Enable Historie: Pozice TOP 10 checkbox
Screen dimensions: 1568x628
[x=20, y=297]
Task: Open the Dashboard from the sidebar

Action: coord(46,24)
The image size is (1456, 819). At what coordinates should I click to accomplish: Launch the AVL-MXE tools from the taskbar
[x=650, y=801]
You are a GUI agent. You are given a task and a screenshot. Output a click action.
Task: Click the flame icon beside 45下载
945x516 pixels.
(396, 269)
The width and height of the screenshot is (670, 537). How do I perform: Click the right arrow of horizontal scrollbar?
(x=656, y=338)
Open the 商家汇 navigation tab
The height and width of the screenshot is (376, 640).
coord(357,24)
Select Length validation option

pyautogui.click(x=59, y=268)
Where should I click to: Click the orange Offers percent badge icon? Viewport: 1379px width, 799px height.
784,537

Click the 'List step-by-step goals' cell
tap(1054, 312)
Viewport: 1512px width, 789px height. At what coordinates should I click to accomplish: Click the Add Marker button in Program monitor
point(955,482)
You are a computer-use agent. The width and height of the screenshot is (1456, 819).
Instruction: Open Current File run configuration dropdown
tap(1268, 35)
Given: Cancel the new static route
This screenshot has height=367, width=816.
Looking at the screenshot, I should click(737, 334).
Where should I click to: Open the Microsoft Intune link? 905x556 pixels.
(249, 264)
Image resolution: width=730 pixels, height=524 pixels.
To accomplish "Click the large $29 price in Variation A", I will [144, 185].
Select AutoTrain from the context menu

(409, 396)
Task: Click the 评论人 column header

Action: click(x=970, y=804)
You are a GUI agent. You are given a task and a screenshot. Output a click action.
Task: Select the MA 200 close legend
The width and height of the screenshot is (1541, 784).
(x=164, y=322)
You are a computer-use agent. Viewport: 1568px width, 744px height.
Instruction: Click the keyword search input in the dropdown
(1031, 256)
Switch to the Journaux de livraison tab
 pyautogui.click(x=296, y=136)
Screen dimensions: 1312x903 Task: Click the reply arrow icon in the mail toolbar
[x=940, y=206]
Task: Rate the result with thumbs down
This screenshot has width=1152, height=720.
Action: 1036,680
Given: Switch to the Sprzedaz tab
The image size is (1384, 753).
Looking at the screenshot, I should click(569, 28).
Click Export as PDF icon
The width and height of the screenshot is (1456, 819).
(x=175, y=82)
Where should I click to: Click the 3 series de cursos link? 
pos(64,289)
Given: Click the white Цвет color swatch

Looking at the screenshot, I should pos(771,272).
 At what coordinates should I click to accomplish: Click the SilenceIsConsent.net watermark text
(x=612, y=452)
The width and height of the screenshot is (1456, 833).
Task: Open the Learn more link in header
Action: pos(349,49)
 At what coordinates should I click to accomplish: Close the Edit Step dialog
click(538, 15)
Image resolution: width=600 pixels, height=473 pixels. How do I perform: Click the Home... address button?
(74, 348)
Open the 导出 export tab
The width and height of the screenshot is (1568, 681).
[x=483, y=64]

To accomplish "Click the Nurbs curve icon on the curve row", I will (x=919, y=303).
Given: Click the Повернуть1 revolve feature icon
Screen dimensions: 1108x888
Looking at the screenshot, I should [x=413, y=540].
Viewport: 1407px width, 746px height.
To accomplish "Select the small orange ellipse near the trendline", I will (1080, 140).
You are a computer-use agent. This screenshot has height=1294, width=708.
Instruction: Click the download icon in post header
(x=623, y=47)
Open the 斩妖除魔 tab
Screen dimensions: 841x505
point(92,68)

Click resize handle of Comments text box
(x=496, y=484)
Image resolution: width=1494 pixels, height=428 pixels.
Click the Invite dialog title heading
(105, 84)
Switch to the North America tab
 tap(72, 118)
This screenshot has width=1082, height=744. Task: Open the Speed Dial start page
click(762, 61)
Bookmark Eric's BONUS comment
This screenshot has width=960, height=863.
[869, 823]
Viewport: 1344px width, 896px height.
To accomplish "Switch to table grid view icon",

**Given request**. Rewrite the data above with every occurrence of "Viewport" renamed to "Window", keeping everything else unchanged.

**Full solution**.
Enable Historie: Pozice TOP 10 checkbox
Screen dimensions: 1568x628
[x=20, y=297]
Task: Open the Dashboard from the sidebar

Action: coord(46,24)
The image size is (1456, 819). At what coordinates should I click to accomplish: Launch the AVL-MXE tools from the taskbar
[x=650, y=801]
You are a GUI agent. You are given a task and a screenshot. Output a click action.
Task: Click the flame icon beside 45下载
945x516 pixels.
(396, 269)
The width and height of the screenshot is (670, 537). How do I perform: Click the right arrow of horizontal scrollbar?
(x=656, y=338)
Open the 商家汇 navigation tab
The height and width of the screenshot is (376, 640).
coord(357,24)
Select Length validation option

pyautogui.click(x=59, y=268)
Where should I click to: Click the orange Offers percent badge icon? Window: 1379px width, 799px height.
784,537

Click the 'List step-by-step goals' cell
tap(1054, 312)
Window: 1512px width, 789px height. At what coordinates should I click to accomplish: Click the Add Marker button in Program monitor
point(955,482)
You are a computer-use agent. The width and height of the screenshot is (1456, 819).
Instruction: Open Current File run configuration dropdown
tap(1268, 35)
Given: Cancel the new static route
This screenshot has height=367, width=816.
Looking at the screenshot, I should click(737, 334).
Where should I click to: Open the Microsoft Intune link? 905x556 pixels.
(249, 264)
Image resolution: width=730 pixels, height=524 pixels.
To accomplish "Click the large $29 price in Variation A", I will [144, 185].
Select AutoTrain from the context menu

(409, 396)
Task: Click the 评论人 column header

Action: click(x=970, y=804)
You are a GUI agent. You are given a task and a screenshot. Output a click action.
Task: Select the MA 200 close legend
The width and height of the screenshot is (1541, 784).
(x=164, y=322)
You are a computer-use agent. Window: 1568px width, 744px height.
Instruction: Click the keyword search input in the dropdown
(1031, 256)
Switch to the Journaux de livraison tab
 pyautogui.click(x=296, y=136)
Screen dimensions: 1312x903 Task: Click the reply arrow icon in the mail toolbar
[x=940, y=206]
Task: Rate the result with thumbs down
This screenshot has width=1152, height=720.
Action: 1036,680
Given: Switch to the Sprzedaz tab
The image size is (1384, 753).
Looking at the screenshot, I should click(569, 28).
Click Export as PDF icon
The width and height of the screenshot is (1456, 819).
(x=175, y=82)
Where should I click to: Click the 3 series de cursos link? 
pos(64,289)
Given: Click the white Цвет color swatch

Looking at the screenshot, I should pos(771,272).
 At what coordinates should I click to accomplish: Click the SilenceIsConsent.net watermark text
(x=612, y=452)
The width and height of the screenshot is (1456, 833).
Task: Open the Learn more link in header
Action: pos(349,49)
 At what coordinates should I click to accomplish: Close the Edit Step dialog
click(538, 15)
Image resolution: width=600 pixels, height=473 pixels. How do I perform: Click the Home... address button?
(74, 348)
Open the 导出 export tab
The width and height of the screenshot is (1568, 681).
[x=483, y=64]

To accomplish "Click the Nurbs curve icon on the curve row", I will (x=919, y=303).
Given: Click the Повернуть1 revolve feature icon
Screen dimensions: 1108x888
Looking at the screenshot, I should [x=413, y=540].
Window: 1407px width, 746px height.
To accomplish "Select the small orange ellipse near the trendline", I will (1080, 140).
You are a computer-use agent. This screenshot has height=1294, width=708.
Instruction: Click the download icon in post header
(x=623, y=47)
Open the 斩妖除魔 tab
Screen dimensions: 841x505
point(92,68)

Click resize handle of Comments text box
(x=496, y=484)
Image resolution: width=1494 pixels, height=428 pixels.
Click the Invite dialog title heading
(105, 84)
Switch to the North America tab
 tap(72, 118)
This screenshot has width=1082, height=744. Task: Open the Speed Dial start page
click(762, 61)
Bookmark Eric's BONUS comment
This screenshot has width=960, height=863.
[869, 823]
Window: 1344px width, 896px height.
To accomplish "Switch to table grid view icon",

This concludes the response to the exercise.